*** Opening of Records for this task ***

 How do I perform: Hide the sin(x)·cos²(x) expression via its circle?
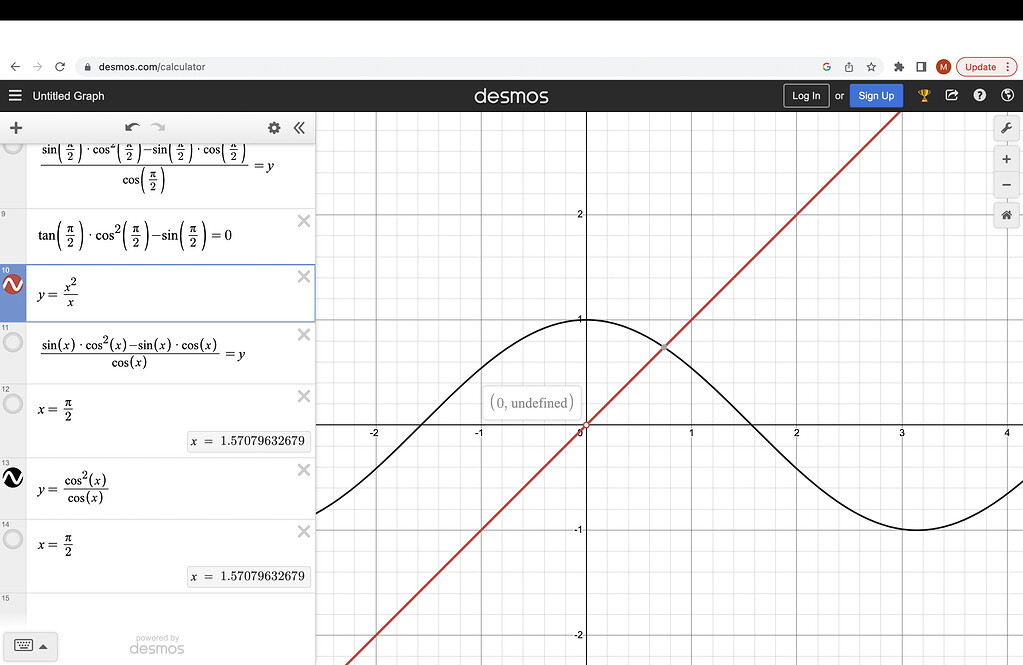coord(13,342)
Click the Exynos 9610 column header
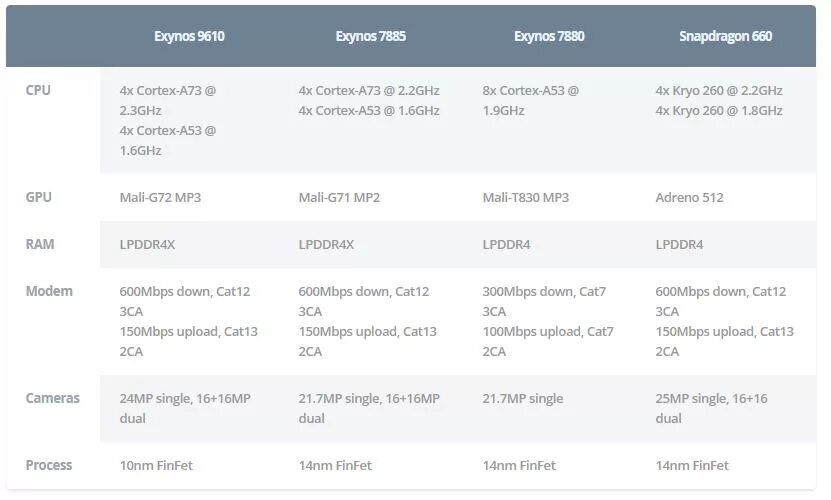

*** Close of Records for this task ***
*** Opening of Records for this task ***

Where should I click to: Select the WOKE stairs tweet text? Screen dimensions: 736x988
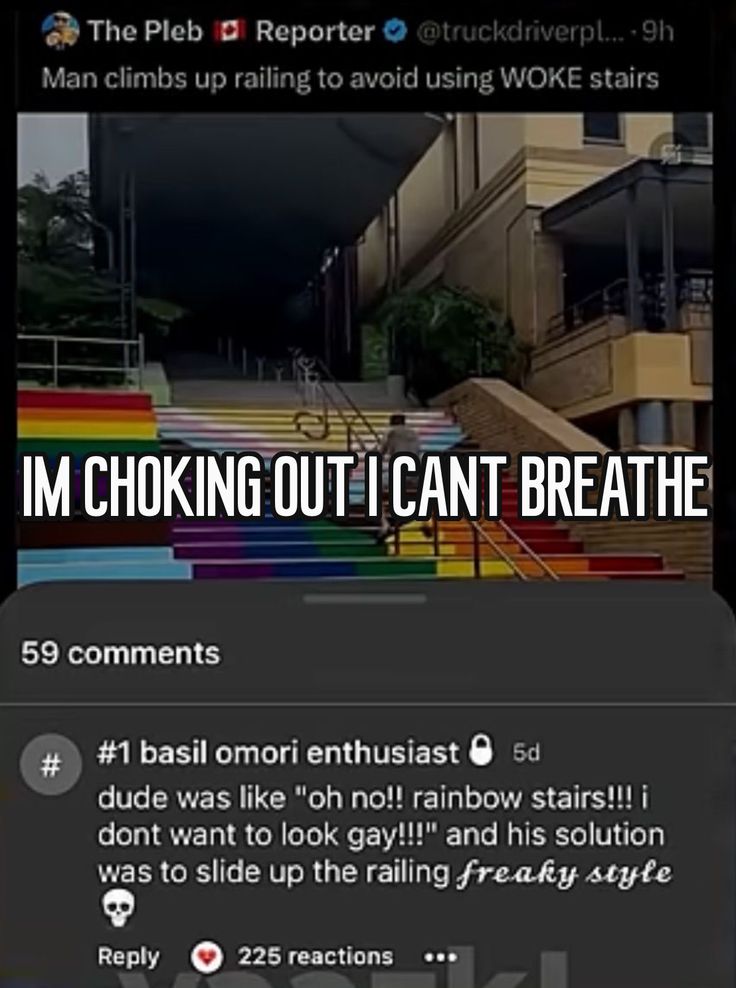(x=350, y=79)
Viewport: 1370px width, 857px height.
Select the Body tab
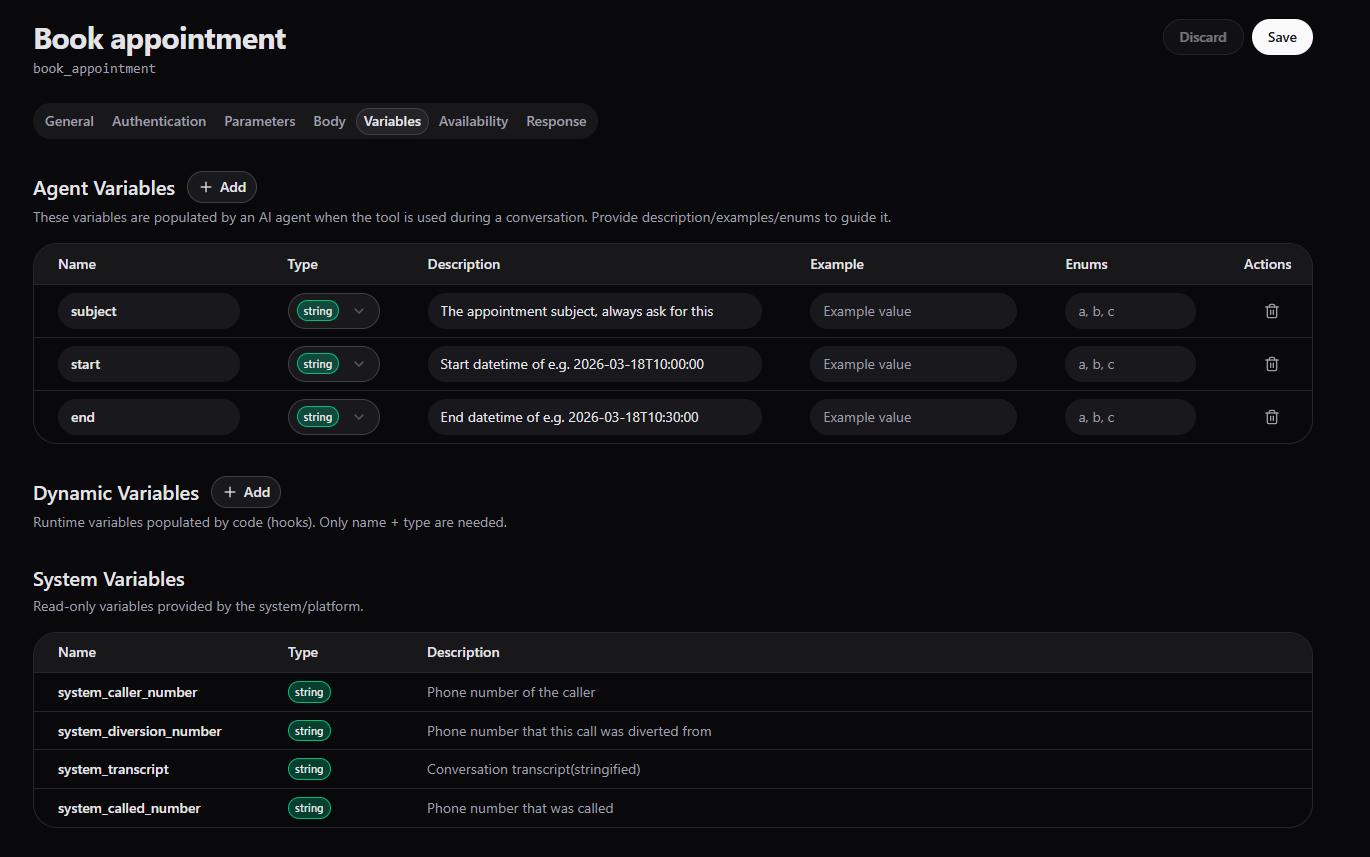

*** Close of Records for this task ***

### Task details
Give back exactly the lines above starting at the line where "Viewport: 1370px width, 857px height." appears and ending at the line where "Select the Body tab" appears, both included, with no other lines.

### Exercise output
Viewport: 1370px width, 857px height.
Select the Body tab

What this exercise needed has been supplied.